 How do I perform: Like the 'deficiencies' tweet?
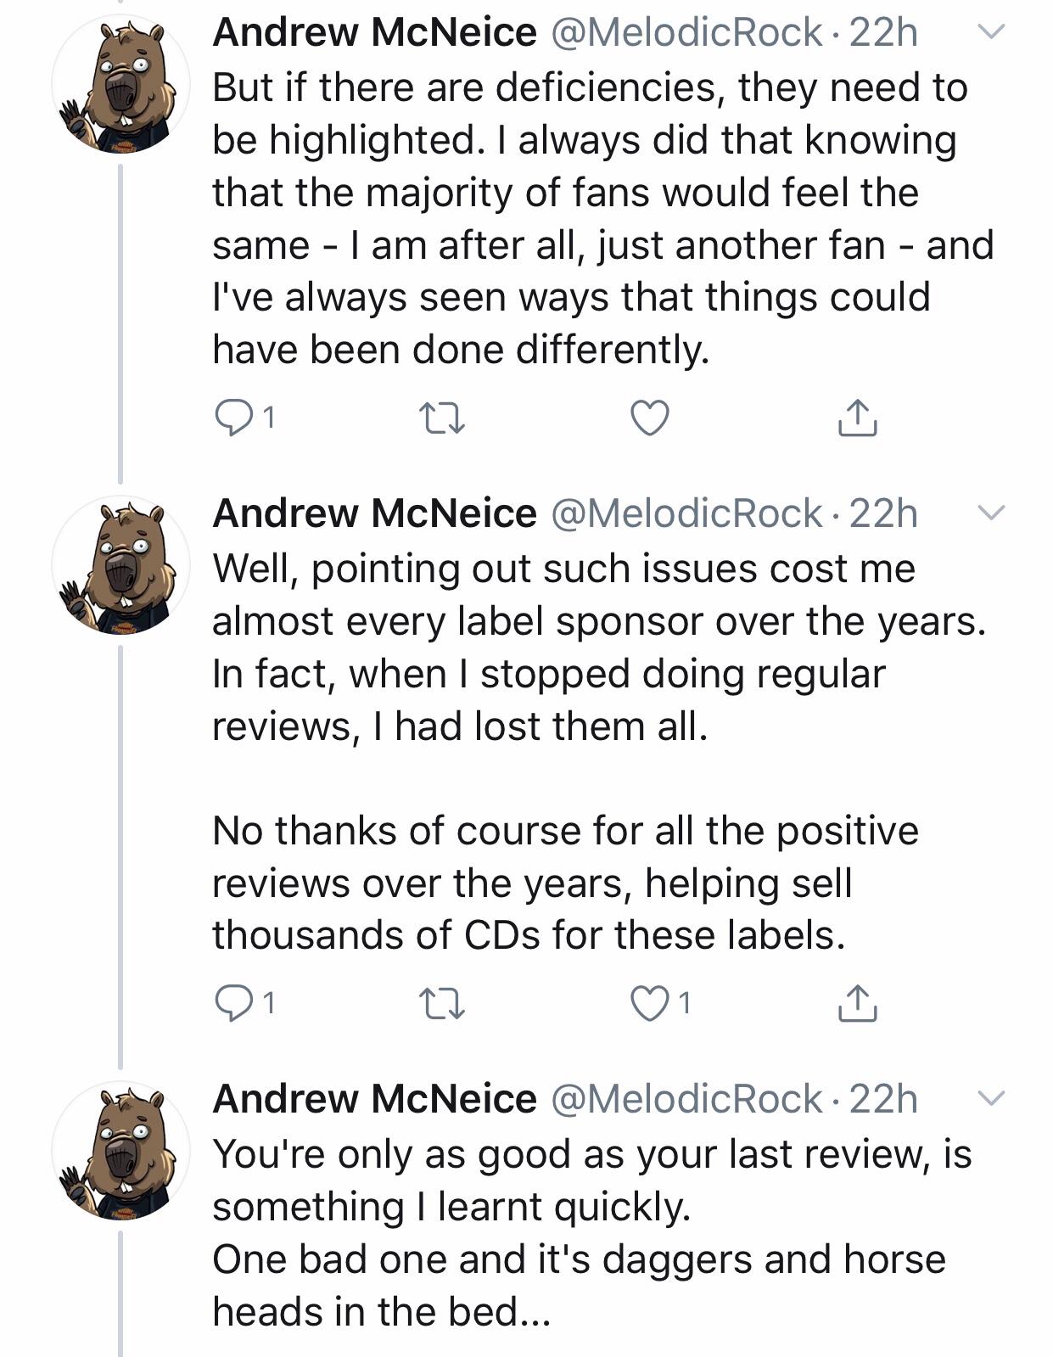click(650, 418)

--

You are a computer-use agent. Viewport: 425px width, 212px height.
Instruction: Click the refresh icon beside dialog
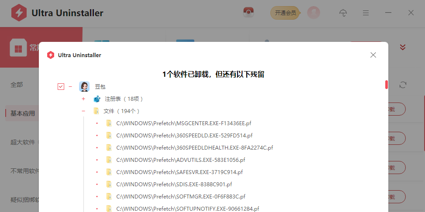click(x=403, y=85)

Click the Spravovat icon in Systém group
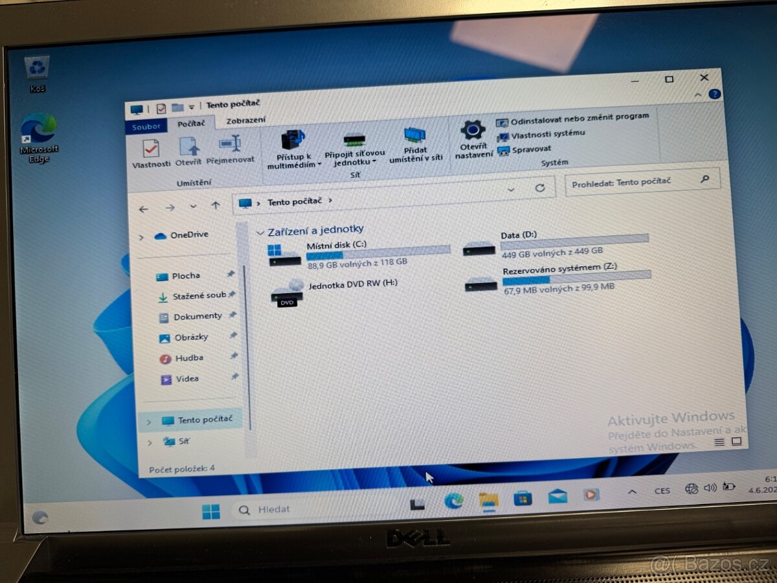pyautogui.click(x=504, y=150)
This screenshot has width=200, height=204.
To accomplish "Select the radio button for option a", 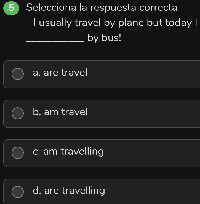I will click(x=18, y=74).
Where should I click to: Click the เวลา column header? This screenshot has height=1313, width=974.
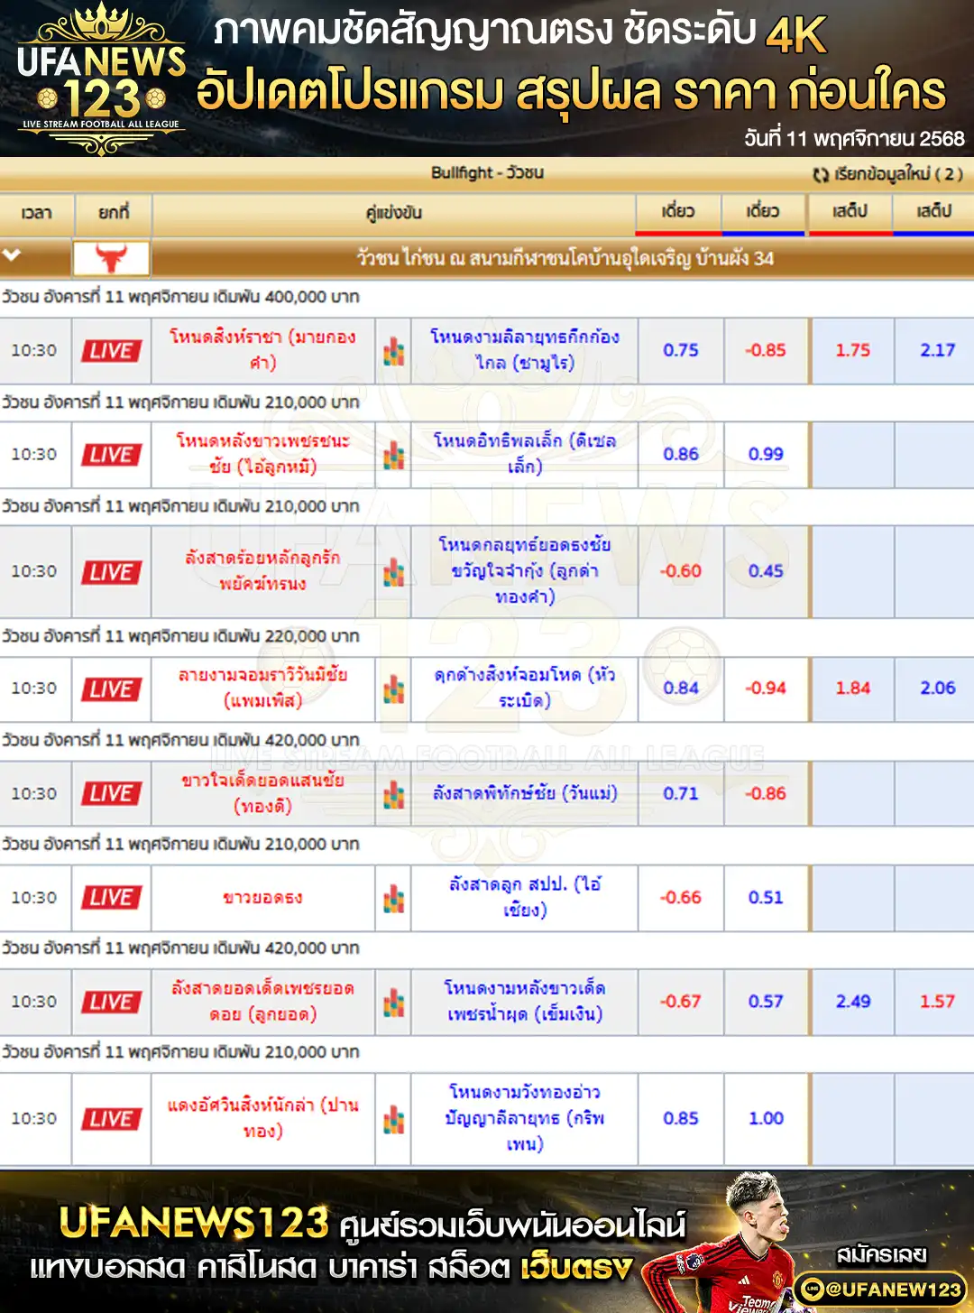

## EXERCISE DETAILS:
How would the lines above read from the one with "You are a computer-use" to the one with "This screenshot has width=200, height=204.", inclusive, with no pictures? Write them out exactly.

## ANSWER:
You are a computer-use agent. Viewport: 425px width, 212px height.
Instruction: Click the refresh icon beside dialog
click(x=403, y=85)

Click the Spravovat icon in Systém group
pyautogui.click(x=504, y=150)
This screenshot has width=200, height=204.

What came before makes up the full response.